Another engineer employed by plaintiffs reported that the damage was caused by blasting.

On August 30, 1983, plaintiffs consulted counsel who notified defendant of his representation of plaintiffs in regard to their claim. Defendant responded on Sept. 1, 1983, as follows:

This will confirm our conversation with you on September 1st. I explained, according to the findings of our engineer’s report, I could not authorize payment for the blasting damage. I also agreed to provide you with a copy of this engineer’s report. I am enclosing same with this letter.
Should I be able to assist further, please do not hesitate to call me.

Between Sept. 1 and October 27, plaintiffs counsel and defendant exchanged letters about engineers’ reports and meetings with [321]*321engineers. On October 27, 1983, defendant offered to hire a third engineer if plaintiffs would pay his fee.

On October 27, 1983, plaintiffs’ counsel notified defendant that plaintiffs would not pay a third engineer and that suit would be filed within two weeks.

On October 31, 1983, defendant wrote plaintiffs’ counsel agreeing to hire a third engineer at its expense, requesting a proof of loss and relying upon various policy provisions, not including the requirement for suit within one year.
####
Problem statement
Write what comes next in the account of the blasting damage claim, starting after its last sentence. The items below have nothing to do with the blasting damage case.

Dataset rows
####
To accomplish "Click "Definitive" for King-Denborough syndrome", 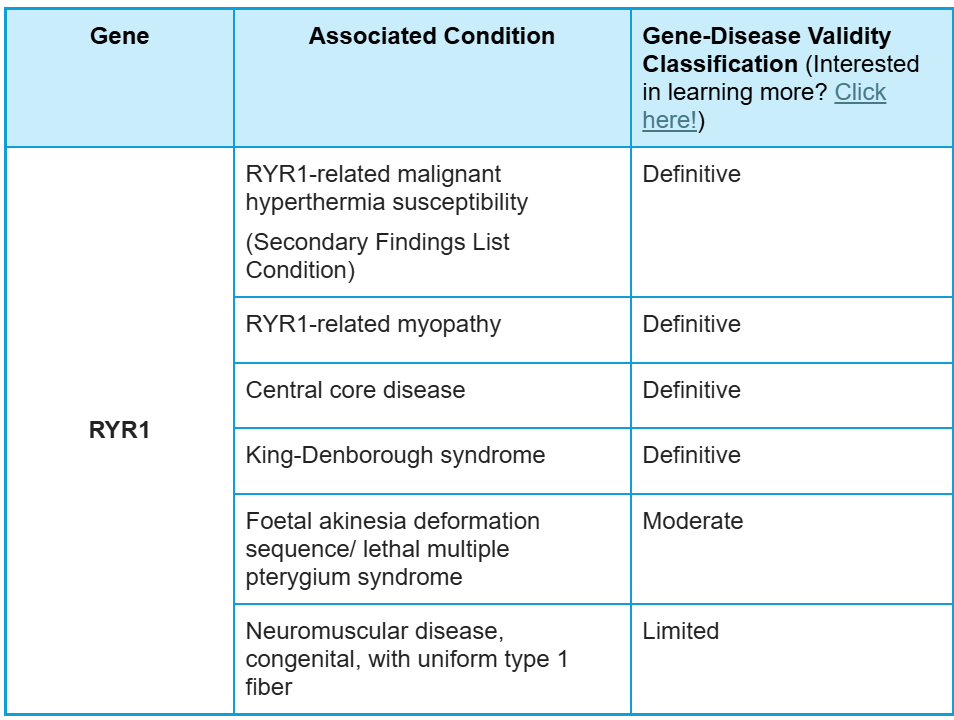I will click(691, 455).
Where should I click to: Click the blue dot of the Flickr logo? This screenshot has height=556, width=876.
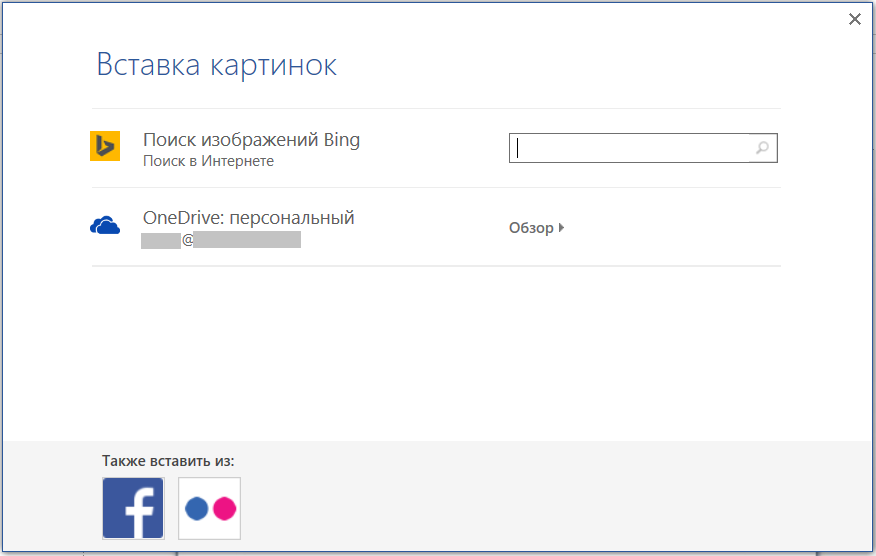tap(197, 509)
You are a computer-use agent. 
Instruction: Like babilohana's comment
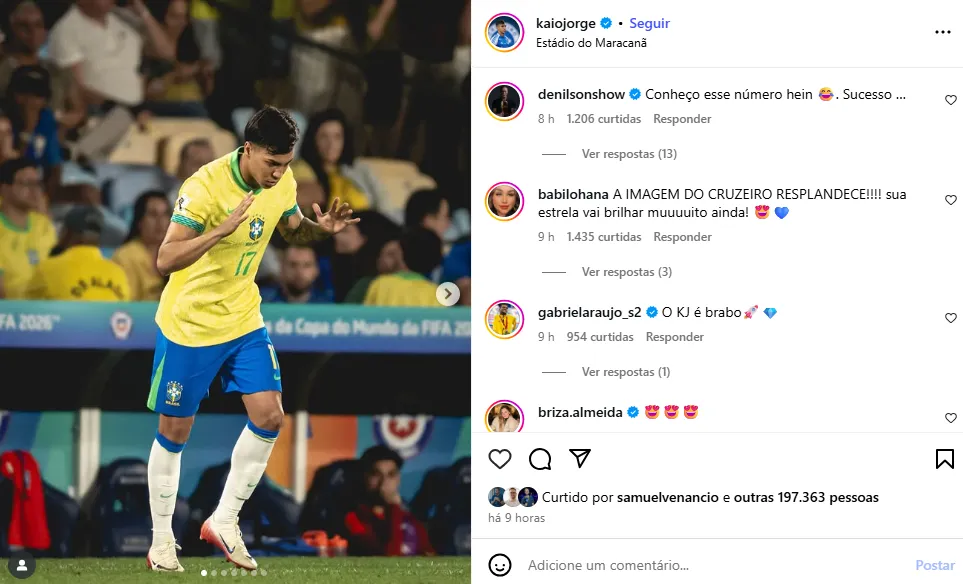951,200
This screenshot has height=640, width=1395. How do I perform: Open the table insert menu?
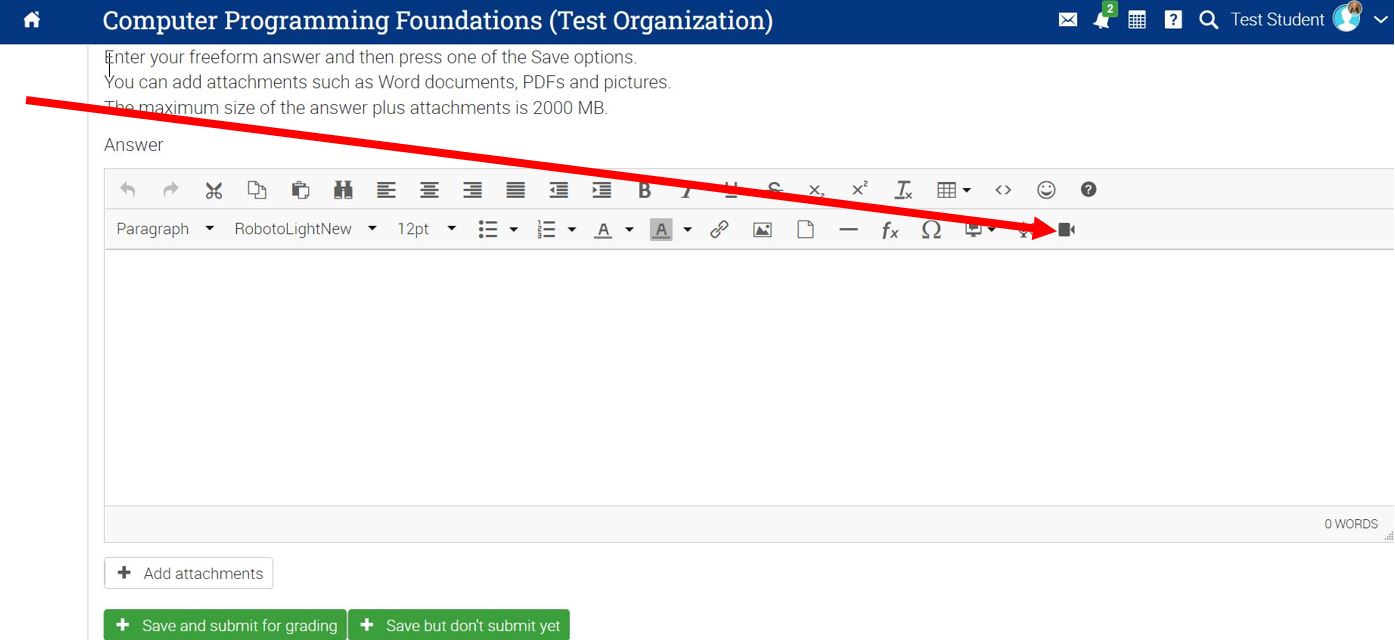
####
Exercise response
On November 29, 1983, plaintiffs’ counsel sent to defendant a sworn proof of loss and estimate of repairs.

On December 21,1983, defendant sent to plaintiffs the report of the third engineer that the damage was not caused by blasting and reiterated defendant’s denial of liability.

On June 24, 1984, plaintiffs counsel again wrote defendant proposing a settlement and threatening suit within 10 days.

On July 3, 1984, defendant responded denying liability because the damage was not caused by blasting and therefore was not covered by the policy. No other policy provisions were mentioned in said letter.

As stated, this suit was filed on August 21, 1984. Paragraph 7 of the complaint asserted:

Plaintiffs have complied with all their obligations under the “Homeowner’s Policy,” and have filed a claim with defendant for said damages, which damages are covered under the policy. Defendant has, however, wrongfully refused to pay plaintiffs for said damages.

The answer of defendant filed on October 19,1984, denied the allegations of paragraph 7 of the complaint, quoted above, and denied that the damage was covered by the policy.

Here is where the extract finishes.